In 2019 zei u dat u zich zorgen maakt over de omgangsvormen in de Tweede Kamer. Wat gaat u daar nu aan doen?
„Die omgangsvormen zijn niet verbeterd, integendeel. Ik maak me zorgen over toekomst van onze democratie. Hier in de zaal met 150 Kamerleden moeten we het goede voorbeeld geven. Als wij het niet voor elkaar krijgen door samen te werken en elkaar hoffelijk te bejegenen, kunnen we dat ook niet verwachten van de mensen in het land. Als het gaat om omgangsvormen binnen en buiten de politiek, moet het roer om.”
U komt uit een SGP-nest. Net als uw collega Grinwis en oud-collega Segers. Hoe komt het dat staatkundig gereformeerden het zover schoppen bij de ChristenUnie?
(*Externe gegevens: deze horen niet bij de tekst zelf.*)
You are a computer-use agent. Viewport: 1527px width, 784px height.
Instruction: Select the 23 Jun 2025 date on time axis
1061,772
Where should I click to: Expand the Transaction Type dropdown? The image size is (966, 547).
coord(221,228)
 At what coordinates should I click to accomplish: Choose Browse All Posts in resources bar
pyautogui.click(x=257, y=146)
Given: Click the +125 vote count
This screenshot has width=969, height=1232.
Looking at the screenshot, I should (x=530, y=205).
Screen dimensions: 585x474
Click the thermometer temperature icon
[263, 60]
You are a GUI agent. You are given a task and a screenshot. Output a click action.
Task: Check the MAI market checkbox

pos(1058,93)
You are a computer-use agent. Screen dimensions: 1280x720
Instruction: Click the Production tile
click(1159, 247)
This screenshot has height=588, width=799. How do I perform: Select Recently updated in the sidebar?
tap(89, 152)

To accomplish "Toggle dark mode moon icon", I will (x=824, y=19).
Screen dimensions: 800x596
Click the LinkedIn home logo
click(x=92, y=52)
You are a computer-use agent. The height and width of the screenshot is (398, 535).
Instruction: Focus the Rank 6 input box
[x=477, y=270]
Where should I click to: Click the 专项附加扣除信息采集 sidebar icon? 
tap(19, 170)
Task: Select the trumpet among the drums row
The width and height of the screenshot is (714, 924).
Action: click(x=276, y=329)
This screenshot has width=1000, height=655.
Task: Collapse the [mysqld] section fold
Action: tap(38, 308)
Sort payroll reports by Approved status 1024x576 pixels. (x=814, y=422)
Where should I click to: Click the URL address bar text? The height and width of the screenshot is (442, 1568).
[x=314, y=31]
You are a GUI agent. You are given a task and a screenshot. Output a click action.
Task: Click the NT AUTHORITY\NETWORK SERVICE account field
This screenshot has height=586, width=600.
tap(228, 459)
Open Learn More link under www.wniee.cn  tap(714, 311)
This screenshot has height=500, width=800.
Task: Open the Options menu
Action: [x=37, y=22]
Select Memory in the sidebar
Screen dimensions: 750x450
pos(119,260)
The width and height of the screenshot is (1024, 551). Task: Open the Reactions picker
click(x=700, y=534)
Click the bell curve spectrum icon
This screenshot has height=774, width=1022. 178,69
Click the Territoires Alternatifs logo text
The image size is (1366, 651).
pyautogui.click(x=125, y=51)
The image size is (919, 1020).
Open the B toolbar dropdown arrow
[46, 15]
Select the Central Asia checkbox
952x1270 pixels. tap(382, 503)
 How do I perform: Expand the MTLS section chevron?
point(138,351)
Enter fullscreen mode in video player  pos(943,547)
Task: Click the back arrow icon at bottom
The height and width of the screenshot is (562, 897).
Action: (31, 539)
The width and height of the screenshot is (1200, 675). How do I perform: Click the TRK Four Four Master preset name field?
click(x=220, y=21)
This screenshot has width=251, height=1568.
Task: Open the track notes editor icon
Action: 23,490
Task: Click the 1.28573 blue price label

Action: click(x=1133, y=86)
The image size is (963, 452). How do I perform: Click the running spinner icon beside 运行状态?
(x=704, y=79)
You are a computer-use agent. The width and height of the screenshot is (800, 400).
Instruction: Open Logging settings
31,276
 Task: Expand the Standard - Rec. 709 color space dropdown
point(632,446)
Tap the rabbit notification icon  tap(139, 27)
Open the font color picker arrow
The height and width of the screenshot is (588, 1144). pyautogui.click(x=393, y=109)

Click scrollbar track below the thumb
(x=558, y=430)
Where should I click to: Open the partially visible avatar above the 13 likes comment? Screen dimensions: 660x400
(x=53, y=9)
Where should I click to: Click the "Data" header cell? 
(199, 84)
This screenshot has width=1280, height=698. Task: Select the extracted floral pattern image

„Voor mij persoonlijk geldt: ik voel me thuis bij de ChristenUnie. En laten we eerlijk zijn: zelf ben ik nooit lid geweest van de SGP. Rond de tijd dat ik tot geloof kwam, ontstond ook de ChristenUnie. Ik vond het mooi om te zien dat verschillende groepen christenen ervoor kiezen om samen te werken, en een unie willen vormen om iets voor te land te betekenen. Ik ben toen lid geworden en heb de missie altijd gesteund. En daar ga ik nu, op deze plek, mee verder.”